## The problem
Using the records below, copy exactly the part that opens with the line holding "Task: Open Caucasus" and closes with the line holding "Toggle 사용중 badge for 장원재", minus the pictures.

Records shown Block Start

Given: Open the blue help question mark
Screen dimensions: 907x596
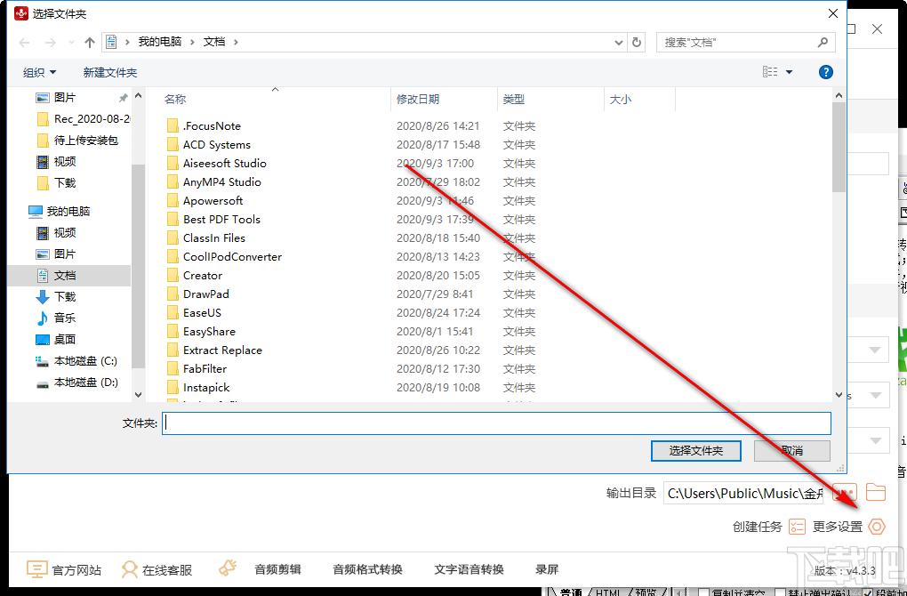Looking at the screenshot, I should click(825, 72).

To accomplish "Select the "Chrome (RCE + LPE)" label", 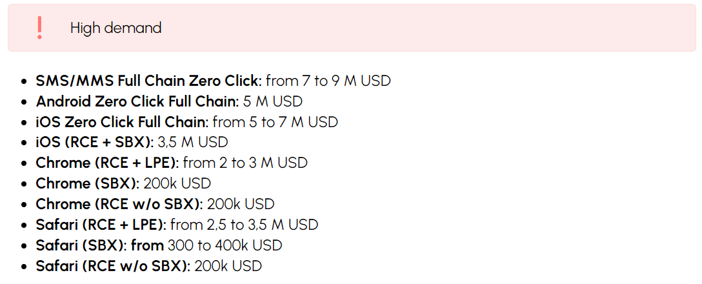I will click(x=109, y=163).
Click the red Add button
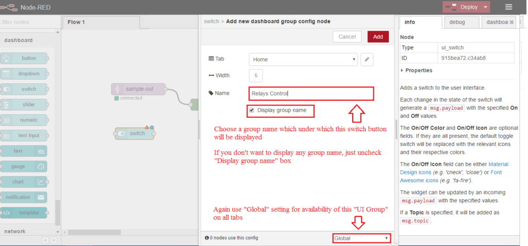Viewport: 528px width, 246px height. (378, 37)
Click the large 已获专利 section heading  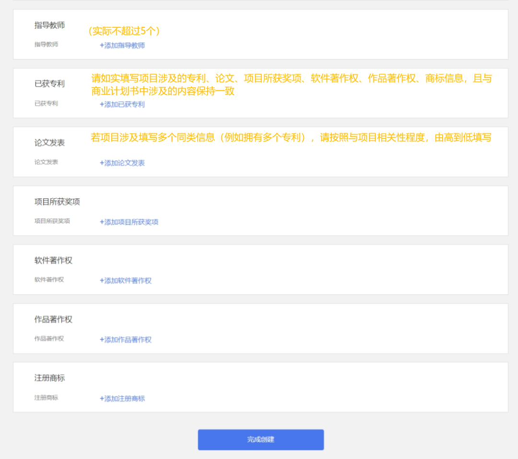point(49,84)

Records shown Block End
Records shown Block Start

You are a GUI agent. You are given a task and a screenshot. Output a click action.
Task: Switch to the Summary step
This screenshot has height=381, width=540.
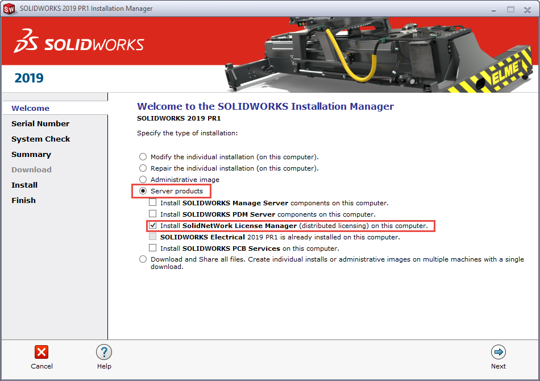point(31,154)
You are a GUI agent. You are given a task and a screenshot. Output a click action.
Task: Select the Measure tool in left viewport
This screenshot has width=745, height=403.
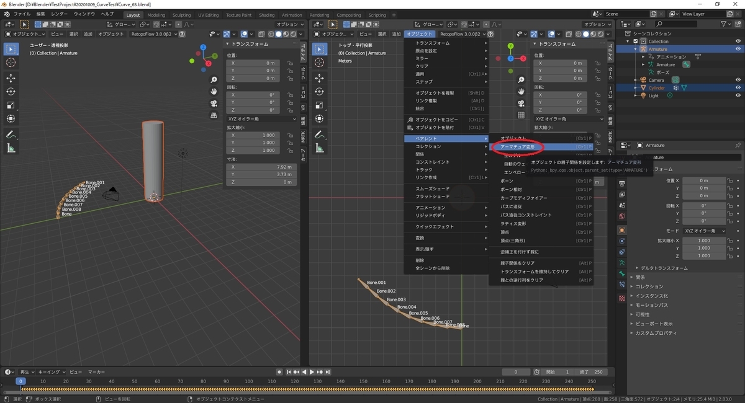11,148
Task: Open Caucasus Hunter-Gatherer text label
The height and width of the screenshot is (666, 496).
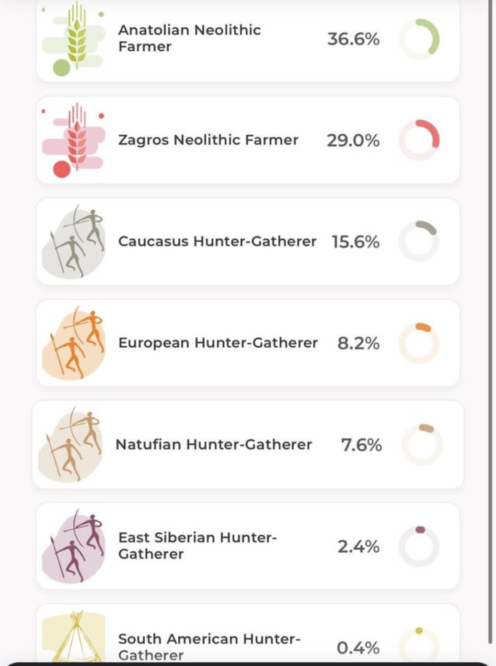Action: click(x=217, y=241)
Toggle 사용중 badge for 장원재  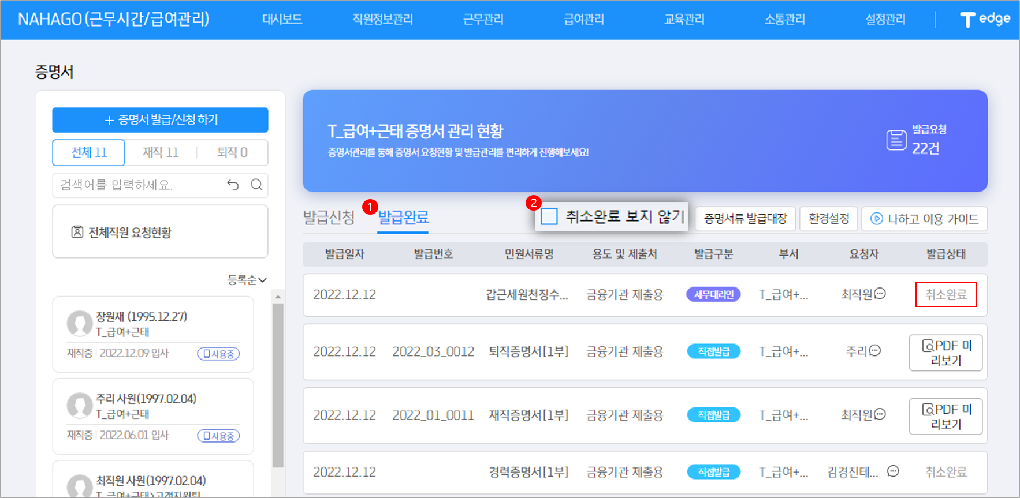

Records shown Block End
Records shown Block Start

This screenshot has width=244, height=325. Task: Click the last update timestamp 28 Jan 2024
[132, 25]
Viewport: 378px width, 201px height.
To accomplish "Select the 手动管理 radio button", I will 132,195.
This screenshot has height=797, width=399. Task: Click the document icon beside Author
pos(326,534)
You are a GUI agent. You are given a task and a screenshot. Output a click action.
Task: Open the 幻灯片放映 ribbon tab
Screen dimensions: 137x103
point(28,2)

Records shown Block End

## Response box
Task: Open Caucasus Hunter-Gatherer text label
The height and width of the screenshot is (666, 496).
Action: click(x=217, y=241)
Toggle 사용중 badge for 장원재  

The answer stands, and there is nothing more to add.